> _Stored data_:
★ ★ ★ ★ ★ ★ ★

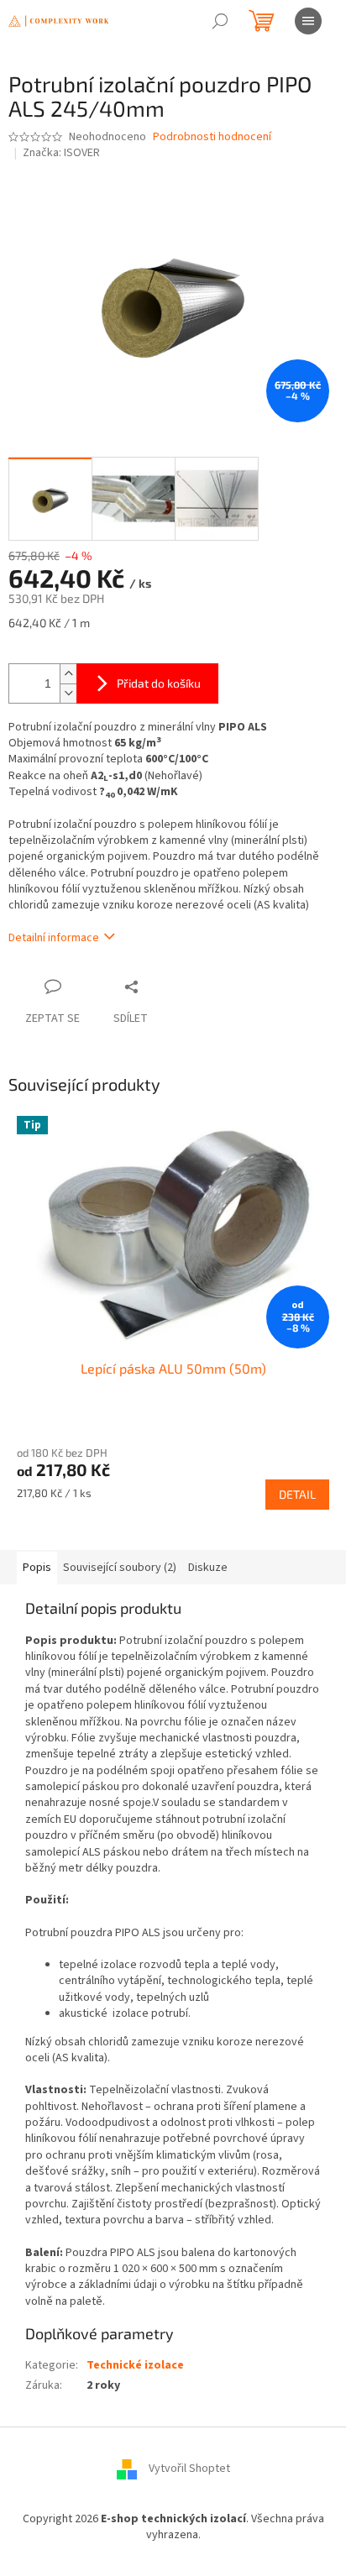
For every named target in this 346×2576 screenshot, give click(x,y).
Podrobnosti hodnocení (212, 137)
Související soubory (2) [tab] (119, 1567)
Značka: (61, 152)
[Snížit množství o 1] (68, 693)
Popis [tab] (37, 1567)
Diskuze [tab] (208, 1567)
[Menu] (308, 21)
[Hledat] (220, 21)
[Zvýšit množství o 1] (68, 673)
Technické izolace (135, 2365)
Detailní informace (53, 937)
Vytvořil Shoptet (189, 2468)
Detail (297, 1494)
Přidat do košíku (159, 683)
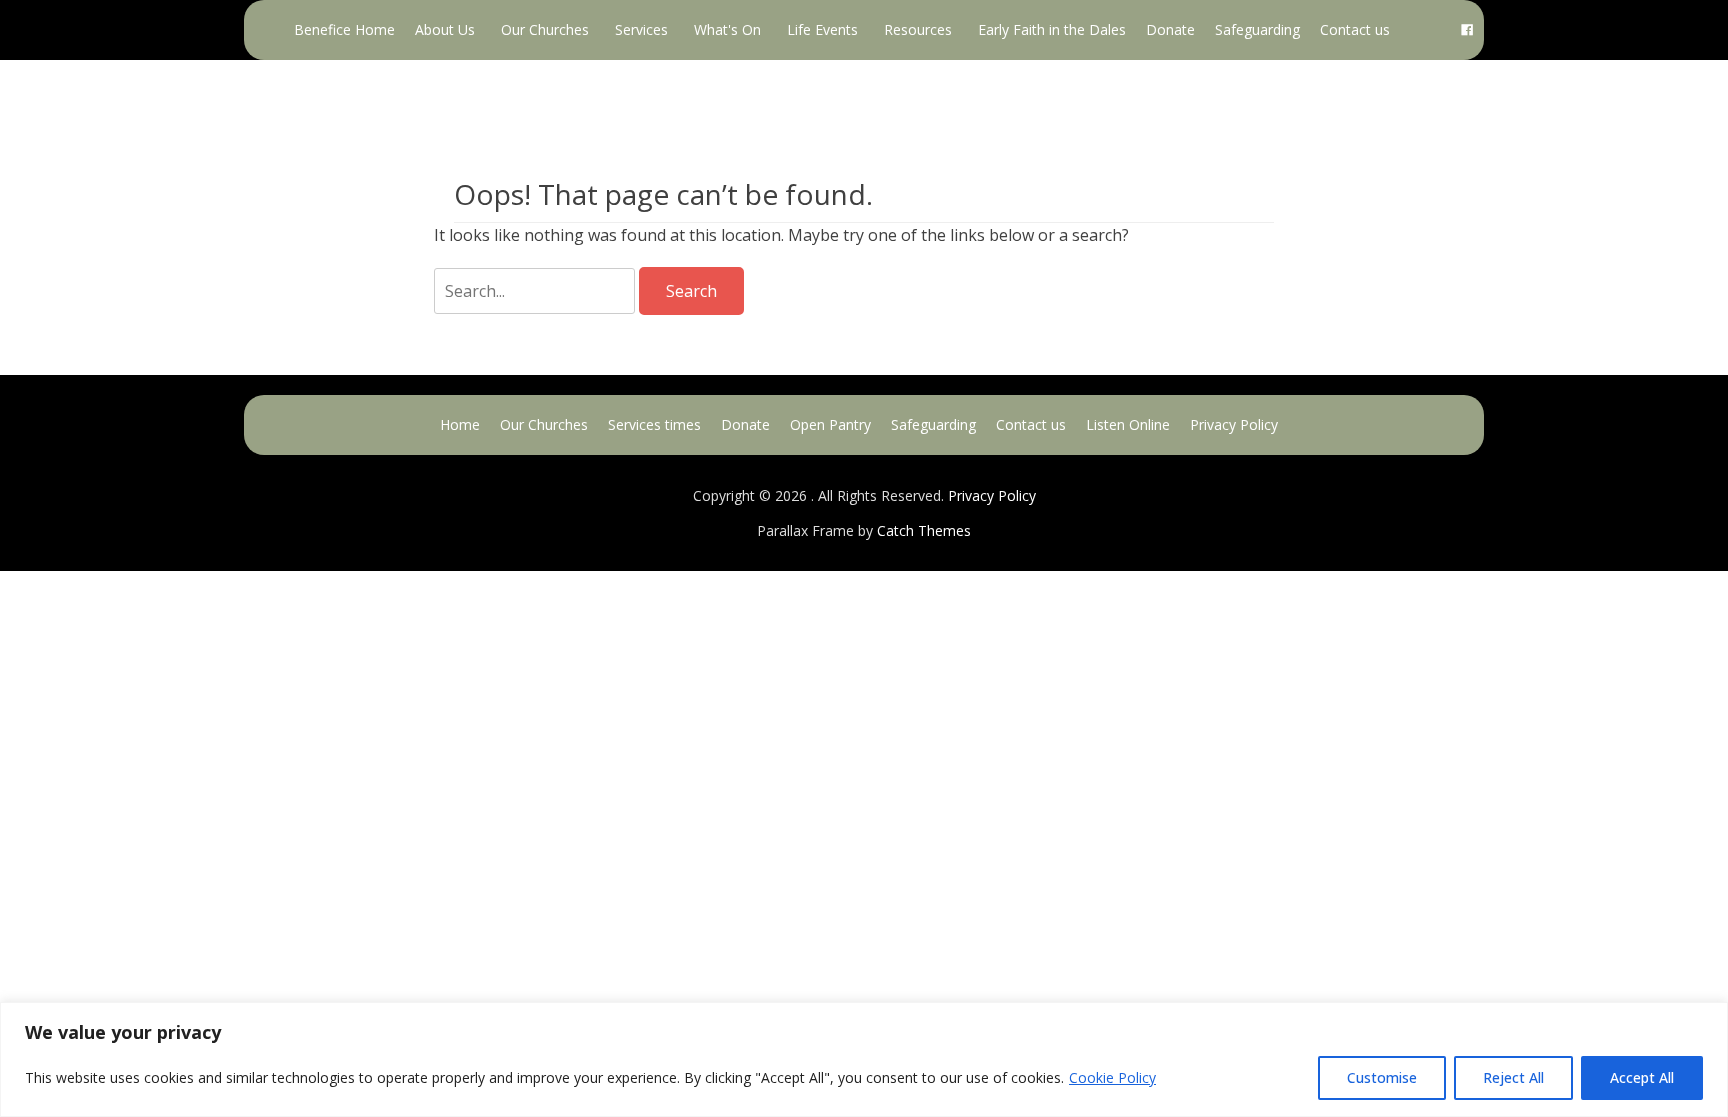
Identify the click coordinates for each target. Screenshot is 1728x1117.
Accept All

★ ★ ★ ★ ★ ★ ★

> _Exercise objective_:
Retype only the lines from the line with "[Snížit množství o 1] (68, 693)" through the last line of the data. Keep both ends and skip the pictures.

> _Finished task_:
[Snížit množství o 1] (68, 693)
Popis [tab] (37, 1567)
Diskuze [tab] (208, 1567)
[Menu] (308, 21)
[Hledat] (220, 21)
[Zvýšit množství o 1] (68, 673)
Technické izolace (135, 2365)
Detailní informace (53, 937)
Vytvořil Shoptet (189, 2468)
Detail (297, 1494)
Přidat do košíku (159, 683)
Identify the click coordinates for each target. Screenshot is 1728x1117.
Accept All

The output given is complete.